__Your instructions__:
What is the number of lines in the data that contain "command"? Nothing besides that number, please.

________________

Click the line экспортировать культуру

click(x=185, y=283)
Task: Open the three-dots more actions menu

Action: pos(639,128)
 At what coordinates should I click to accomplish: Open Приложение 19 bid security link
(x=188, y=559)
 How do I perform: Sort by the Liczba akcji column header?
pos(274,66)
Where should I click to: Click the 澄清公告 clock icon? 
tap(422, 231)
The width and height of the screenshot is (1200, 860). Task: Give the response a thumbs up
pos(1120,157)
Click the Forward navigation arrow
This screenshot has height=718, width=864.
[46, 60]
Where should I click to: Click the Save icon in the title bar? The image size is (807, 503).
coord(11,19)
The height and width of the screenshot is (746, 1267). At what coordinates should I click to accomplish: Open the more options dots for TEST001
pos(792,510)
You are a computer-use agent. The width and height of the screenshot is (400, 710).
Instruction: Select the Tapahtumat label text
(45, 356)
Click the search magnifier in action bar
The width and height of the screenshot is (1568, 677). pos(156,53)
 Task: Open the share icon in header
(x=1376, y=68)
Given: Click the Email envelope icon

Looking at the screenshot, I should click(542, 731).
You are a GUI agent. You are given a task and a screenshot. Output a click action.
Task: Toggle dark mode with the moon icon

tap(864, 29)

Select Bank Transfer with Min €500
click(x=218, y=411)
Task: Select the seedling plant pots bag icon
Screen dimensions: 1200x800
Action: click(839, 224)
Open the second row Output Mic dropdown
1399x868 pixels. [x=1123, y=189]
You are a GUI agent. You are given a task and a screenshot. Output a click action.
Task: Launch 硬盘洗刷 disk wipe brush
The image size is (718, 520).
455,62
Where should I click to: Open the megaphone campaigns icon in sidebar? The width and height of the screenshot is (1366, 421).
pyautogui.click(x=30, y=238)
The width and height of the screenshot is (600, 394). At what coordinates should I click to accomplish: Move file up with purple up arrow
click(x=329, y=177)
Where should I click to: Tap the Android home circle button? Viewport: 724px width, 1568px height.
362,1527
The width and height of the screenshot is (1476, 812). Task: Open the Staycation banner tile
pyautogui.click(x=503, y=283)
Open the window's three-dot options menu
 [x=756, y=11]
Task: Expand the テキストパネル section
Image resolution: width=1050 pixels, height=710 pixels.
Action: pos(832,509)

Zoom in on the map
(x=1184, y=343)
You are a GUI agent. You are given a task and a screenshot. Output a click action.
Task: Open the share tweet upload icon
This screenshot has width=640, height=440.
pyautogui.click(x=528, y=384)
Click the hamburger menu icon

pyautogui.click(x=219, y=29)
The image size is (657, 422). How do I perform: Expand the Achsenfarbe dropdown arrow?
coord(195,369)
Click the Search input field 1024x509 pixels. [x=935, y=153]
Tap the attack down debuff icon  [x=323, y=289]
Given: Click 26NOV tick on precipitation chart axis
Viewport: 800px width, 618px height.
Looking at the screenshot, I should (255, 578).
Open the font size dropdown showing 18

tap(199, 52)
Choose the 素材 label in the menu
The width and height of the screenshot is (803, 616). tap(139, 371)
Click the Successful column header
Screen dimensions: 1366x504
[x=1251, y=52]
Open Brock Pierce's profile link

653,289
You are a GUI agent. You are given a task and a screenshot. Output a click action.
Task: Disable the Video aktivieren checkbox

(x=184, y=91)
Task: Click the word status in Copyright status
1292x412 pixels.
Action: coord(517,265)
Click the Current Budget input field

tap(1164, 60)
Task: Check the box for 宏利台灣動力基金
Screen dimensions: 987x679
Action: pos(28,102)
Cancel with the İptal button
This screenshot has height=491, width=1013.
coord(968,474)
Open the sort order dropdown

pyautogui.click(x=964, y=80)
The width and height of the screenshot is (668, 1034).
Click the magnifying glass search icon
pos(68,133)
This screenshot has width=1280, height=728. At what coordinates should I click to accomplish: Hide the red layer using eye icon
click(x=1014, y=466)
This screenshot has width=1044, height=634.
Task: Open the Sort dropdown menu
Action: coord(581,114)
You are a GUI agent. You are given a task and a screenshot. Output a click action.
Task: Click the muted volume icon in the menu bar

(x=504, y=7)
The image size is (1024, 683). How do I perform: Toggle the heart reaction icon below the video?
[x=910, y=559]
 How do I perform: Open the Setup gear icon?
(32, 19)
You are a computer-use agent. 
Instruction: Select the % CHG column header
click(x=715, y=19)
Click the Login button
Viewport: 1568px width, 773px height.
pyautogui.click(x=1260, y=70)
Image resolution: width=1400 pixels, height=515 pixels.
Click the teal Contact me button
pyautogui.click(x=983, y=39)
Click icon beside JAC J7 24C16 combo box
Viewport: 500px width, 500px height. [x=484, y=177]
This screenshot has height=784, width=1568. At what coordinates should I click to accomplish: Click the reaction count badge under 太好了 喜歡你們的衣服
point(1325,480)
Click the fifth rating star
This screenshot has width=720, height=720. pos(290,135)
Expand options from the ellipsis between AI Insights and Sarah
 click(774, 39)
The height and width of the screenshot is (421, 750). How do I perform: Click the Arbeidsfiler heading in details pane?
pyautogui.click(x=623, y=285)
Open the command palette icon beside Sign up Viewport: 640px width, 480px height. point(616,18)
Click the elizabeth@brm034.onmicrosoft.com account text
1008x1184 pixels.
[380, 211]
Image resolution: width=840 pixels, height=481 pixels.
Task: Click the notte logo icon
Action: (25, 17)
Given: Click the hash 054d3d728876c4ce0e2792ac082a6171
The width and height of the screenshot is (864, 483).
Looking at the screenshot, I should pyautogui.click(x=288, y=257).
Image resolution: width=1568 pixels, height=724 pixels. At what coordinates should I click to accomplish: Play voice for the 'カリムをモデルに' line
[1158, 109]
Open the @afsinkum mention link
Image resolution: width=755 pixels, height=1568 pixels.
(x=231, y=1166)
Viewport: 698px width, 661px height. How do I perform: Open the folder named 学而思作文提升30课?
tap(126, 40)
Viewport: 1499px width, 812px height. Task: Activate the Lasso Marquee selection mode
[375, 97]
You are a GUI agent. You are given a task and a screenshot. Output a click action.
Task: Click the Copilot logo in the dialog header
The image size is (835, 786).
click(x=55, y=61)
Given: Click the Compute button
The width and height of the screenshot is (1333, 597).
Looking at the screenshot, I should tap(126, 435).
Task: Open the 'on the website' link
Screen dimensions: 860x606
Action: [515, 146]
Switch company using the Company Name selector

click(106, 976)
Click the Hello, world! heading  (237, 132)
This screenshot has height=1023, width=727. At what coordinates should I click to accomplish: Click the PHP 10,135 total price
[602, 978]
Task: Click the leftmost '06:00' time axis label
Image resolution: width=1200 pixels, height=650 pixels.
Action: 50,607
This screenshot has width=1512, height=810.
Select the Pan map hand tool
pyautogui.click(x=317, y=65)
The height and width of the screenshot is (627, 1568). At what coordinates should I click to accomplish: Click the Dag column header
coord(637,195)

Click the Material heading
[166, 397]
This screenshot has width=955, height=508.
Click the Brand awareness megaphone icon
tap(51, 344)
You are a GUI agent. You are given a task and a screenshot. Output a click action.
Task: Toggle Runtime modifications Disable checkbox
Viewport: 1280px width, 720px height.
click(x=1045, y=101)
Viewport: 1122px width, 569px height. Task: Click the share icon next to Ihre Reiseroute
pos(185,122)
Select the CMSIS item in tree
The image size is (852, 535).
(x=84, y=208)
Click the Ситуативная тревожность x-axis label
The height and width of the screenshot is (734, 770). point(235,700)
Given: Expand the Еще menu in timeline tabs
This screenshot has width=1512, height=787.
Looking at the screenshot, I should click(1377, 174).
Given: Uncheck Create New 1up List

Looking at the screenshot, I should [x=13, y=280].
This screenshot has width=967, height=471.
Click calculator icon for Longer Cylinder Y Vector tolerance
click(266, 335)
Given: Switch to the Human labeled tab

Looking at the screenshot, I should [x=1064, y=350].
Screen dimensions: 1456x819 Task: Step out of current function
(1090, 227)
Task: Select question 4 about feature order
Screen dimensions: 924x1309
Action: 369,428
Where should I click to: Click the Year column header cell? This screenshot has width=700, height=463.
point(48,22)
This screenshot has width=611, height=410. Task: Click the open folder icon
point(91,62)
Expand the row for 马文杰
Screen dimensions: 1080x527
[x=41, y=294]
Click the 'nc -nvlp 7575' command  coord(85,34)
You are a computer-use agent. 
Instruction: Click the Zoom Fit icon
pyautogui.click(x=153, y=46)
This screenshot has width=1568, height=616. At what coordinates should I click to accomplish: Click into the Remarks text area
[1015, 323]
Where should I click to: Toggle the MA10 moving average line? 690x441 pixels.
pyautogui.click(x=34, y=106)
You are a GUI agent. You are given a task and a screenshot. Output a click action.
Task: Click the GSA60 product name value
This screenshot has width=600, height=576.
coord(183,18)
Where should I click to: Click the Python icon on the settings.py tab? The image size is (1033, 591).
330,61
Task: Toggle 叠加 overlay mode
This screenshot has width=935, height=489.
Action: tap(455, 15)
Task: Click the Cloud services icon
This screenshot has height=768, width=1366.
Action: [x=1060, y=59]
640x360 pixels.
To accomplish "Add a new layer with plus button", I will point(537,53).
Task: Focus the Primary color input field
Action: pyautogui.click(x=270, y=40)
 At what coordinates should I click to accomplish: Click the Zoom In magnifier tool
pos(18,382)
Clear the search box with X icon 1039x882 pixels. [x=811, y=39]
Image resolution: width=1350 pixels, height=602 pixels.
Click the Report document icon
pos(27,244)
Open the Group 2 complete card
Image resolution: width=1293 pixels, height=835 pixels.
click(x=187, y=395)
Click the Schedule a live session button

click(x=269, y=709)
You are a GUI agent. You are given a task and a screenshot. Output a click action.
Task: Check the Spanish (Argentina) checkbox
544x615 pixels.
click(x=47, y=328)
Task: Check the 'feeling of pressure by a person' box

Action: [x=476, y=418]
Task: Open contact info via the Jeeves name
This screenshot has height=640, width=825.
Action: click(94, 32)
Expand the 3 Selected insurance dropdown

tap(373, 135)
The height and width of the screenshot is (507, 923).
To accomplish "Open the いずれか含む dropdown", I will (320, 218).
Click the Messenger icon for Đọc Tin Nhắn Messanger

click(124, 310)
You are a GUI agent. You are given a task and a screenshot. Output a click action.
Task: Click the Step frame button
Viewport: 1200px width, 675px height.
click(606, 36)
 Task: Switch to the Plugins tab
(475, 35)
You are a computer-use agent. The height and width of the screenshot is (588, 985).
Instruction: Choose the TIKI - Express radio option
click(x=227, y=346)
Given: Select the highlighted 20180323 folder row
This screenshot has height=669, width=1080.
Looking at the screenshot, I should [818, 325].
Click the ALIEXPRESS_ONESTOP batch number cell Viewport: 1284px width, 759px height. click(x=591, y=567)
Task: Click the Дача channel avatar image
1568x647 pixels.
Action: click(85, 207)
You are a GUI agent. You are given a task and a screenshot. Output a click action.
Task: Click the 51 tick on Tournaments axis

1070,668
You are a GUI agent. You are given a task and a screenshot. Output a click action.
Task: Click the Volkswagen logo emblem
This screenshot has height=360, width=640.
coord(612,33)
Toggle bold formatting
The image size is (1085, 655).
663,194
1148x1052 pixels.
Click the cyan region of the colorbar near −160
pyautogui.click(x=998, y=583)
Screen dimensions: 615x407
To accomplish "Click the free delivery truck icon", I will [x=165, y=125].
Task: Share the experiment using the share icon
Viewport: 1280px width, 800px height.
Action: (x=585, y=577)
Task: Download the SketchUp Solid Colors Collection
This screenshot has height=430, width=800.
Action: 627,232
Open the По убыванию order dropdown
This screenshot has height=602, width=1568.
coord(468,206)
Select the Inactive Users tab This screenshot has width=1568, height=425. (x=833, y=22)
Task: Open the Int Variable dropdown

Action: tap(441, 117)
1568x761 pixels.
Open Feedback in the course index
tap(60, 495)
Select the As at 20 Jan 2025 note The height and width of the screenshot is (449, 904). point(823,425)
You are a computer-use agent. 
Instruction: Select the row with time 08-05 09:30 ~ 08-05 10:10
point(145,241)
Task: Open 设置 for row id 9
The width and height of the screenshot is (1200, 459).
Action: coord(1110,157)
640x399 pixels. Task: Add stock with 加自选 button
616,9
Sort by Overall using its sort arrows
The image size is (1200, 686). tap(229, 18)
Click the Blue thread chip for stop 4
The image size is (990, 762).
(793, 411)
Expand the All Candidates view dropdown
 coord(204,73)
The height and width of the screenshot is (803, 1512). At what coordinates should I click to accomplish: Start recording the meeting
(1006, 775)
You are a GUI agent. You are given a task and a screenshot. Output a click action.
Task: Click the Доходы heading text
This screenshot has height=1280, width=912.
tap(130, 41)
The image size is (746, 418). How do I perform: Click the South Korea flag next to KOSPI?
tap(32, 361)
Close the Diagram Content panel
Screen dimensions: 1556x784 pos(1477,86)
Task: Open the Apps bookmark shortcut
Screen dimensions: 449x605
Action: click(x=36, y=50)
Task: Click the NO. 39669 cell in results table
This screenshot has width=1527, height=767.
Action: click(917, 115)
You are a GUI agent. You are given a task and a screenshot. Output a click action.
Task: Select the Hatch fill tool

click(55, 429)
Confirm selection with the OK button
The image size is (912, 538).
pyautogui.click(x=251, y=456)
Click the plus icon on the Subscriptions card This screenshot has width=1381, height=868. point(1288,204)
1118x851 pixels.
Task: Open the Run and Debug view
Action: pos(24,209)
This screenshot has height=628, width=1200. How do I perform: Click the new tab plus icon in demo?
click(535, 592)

________________

__The completed task__:
2